The Steering Council election recently concluded, using a new voting method and voting service. It’s fair to say it was a success by any measure. Here are the results:
An informal poll after the election showed that nobody preferred older voting services, although half were indifferent.
More to the point, almost everyone preferred the new voting method. Two had no preference, and only one preferred Approval (which most PSF-related elections still use).
The newer method is called STAR, Score Then Automatic Runoff. Each ballot gives each candidate from 0 through 5 stars. The two candidates with the highest total number of stars proceed to a runoff phase: whichever of the two is preferred on more ballots is the winner. A is preferred to B on a ballot just means the ballot gave more stars to A than to B. The magnitude of the difference doesn’t matter. 2 to 1 is just as much “a preference” as 5 to 0.
For a multi-winner election, put the winner aside, and repeat the process with the candidates remaining. You don’t need to vote again. You cast one ballot at the start and you’re done.
There’s nothing wrong with Approval. It’s a fine method! And it will usually deliver the same winners as STAR. In large-scale voting simulations, STAR does somewhat better, but that’s not the primary point here.
The point is that people like being able to express more of what they believe, and particularly to express that they like A “a lot more” than B, or “just a little more”, or that they have no preference between them (if so, give them the same number of stars). The happier people are with their voting experience, the more likely they are to vote, and that matters too.
STAR is more involved than Approval, but not much so.
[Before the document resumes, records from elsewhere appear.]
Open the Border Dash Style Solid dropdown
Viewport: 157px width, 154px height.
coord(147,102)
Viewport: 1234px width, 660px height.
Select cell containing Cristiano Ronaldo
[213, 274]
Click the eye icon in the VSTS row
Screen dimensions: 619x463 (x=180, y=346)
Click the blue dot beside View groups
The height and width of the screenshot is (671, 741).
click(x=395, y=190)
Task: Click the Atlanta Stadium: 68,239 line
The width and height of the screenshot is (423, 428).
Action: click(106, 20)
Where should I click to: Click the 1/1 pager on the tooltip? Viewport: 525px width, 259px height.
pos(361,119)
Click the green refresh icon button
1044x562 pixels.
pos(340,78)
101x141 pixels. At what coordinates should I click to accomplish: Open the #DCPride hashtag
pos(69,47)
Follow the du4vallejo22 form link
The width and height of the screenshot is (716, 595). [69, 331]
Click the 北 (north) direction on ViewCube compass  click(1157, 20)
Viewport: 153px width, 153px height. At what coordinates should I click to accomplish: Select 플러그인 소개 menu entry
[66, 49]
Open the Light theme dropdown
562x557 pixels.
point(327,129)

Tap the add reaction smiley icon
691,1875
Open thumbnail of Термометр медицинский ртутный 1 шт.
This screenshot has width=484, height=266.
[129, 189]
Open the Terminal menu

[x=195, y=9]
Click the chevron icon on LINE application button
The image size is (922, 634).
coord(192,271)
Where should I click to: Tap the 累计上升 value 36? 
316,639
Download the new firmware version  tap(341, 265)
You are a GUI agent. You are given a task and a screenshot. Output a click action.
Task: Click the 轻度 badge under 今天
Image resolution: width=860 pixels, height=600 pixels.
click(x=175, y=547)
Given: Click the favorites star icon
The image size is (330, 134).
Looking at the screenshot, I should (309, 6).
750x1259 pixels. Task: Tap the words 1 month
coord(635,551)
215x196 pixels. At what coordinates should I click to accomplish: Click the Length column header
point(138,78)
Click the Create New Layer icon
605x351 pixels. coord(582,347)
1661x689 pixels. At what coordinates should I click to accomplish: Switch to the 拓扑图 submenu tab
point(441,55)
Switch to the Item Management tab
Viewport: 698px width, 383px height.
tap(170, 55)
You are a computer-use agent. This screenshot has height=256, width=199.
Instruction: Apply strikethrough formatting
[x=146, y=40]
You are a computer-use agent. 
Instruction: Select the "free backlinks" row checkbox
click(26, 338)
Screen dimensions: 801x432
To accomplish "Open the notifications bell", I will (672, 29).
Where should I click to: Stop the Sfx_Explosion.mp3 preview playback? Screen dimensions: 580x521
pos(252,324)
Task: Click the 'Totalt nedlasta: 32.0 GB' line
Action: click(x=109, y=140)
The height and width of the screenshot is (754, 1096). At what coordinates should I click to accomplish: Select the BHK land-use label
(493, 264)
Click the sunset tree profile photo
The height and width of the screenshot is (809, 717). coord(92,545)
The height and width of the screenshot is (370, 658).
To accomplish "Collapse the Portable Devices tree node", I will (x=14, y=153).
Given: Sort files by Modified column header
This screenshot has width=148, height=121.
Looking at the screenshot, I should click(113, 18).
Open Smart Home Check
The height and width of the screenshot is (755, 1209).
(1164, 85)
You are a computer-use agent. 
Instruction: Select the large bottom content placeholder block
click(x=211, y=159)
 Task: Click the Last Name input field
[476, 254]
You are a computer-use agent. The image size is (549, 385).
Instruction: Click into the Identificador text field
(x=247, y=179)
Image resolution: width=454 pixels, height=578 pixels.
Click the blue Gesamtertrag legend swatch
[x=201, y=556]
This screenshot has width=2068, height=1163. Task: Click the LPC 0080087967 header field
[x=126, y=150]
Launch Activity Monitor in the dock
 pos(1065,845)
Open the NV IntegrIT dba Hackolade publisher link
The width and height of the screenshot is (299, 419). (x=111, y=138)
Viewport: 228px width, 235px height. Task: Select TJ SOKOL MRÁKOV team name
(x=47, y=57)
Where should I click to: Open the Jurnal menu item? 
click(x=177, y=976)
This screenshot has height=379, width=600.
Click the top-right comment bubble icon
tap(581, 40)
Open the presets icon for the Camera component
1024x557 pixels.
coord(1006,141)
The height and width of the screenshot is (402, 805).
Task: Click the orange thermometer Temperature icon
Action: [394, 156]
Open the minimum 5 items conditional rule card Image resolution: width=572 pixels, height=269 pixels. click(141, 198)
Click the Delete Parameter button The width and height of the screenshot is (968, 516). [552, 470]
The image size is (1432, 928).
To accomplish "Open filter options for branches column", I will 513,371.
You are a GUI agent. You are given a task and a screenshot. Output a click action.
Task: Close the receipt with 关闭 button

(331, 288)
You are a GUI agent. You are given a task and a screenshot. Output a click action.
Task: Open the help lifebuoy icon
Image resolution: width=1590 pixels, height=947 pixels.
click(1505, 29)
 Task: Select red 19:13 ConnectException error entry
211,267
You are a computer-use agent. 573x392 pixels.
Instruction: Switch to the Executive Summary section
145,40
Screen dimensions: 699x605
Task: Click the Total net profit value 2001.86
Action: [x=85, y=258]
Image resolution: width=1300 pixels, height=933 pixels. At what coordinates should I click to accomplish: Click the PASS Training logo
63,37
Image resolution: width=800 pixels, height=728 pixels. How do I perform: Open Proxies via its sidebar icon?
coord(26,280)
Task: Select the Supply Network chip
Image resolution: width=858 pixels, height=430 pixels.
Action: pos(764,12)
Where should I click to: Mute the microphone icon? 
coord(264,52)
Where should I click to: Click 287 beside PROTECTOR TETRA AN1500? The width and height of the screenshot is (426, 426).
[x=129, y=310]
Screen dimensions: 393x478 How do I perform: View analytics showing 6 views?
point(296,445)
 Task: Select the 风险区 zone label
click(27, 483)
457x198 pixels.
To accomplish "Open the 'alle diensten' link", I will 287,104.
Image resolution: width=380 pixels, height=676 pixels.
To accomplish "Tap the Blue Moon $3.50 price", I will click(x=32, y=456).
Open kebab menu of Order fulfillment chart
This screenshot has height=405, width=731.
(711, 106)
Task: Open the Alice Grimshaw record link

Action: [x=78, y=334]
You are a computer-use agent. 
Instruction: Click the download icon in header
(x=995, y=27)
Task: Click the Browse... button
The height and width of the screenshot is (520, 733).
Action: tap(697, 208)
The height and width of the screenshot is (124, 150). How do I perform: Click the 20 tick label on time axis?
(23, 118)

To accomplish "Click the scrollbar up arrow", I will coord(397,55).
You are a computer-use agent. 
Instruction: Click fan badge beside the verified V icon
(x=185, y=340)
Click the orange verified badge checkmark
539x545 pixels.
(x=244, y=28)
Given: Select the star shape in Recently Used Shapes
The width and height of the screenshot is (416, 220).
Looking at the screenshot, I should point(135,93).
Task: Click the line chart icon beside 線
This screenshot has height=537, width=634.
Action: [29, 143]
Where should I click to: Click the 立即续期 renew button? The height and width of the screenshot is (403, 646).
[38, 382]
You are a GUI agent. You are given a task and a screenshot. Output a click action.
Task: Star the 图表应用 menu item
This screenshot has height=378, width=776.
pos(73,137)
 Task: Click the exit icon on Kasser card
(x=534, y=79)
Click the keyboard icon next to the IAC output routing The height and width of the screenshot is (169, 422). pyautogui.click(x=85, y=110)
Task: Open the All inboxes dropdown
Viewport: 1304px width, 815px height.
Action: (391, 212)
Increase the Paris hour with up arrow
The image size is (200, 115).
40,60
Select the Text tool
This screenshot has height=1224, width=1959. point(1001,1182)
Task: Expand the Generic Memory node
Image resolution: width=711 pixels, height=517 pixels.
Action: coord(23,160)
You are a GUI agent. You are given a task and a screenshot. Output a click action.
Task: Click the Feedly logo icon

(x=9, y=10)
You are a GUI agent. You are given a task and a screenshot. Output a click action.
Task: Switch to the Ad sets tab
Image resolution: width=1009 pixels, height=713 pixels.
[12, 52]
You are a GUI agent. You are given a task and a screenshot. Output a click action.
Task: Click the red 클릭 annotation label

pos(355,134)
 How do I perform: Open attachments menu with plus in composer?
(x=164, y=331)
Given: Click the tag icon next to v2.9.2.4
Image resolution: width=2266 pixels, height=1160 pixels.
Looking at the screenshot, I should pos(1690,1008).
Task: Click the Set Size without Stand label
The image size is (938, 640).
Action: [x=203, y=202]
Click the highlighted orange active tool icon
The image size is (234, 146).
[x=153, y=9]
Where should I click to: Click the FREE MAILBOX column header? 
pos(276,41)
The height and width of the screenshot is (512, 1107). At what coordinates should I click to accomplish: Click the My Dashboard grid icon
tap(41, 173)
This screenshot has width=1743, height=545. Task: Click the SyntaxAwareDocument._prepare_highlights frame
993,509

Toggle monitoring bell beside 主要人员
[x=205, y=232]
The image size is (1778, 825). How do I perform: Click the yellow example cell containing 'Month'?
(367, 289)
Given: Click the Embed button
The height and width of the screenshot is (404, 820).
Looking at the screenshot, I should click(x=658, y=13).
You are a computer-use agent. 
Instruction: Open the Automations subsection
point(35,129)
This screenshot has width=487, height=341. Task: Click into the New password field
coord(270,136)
Approval is basically a “0 or 1 star” method Every part of STAR is simple, and easy to understand.
STAR is a highly regarded (by voting theory experts) method, and - a story for another day - encourages honest ballots in several ways. Games people play to try to “outwit” purely scored (“cardinal”) or purely preference (“ordinal”) methods are as likely as not to backfire under STAR, because it incorporates aspects of both cardinal and ordinal methods. Each tends to counteract the weaknesses of the other.
STAR’s leading advocacy group is “The Equal Vote Coalition”, which has a world of info about the method:
It’s refreshingly non-hysterical for an advocacy site, though. They play fair, and - yup! - they like Approval too. They just like STAR better.
I’d like to see the PSF move to STAR for Board elections too. How about you?
Hoppy to answer any questions I can. But tagging @ArendPeter, who is an expert on both the method and the voting service. Arend is the best source for definitive answers.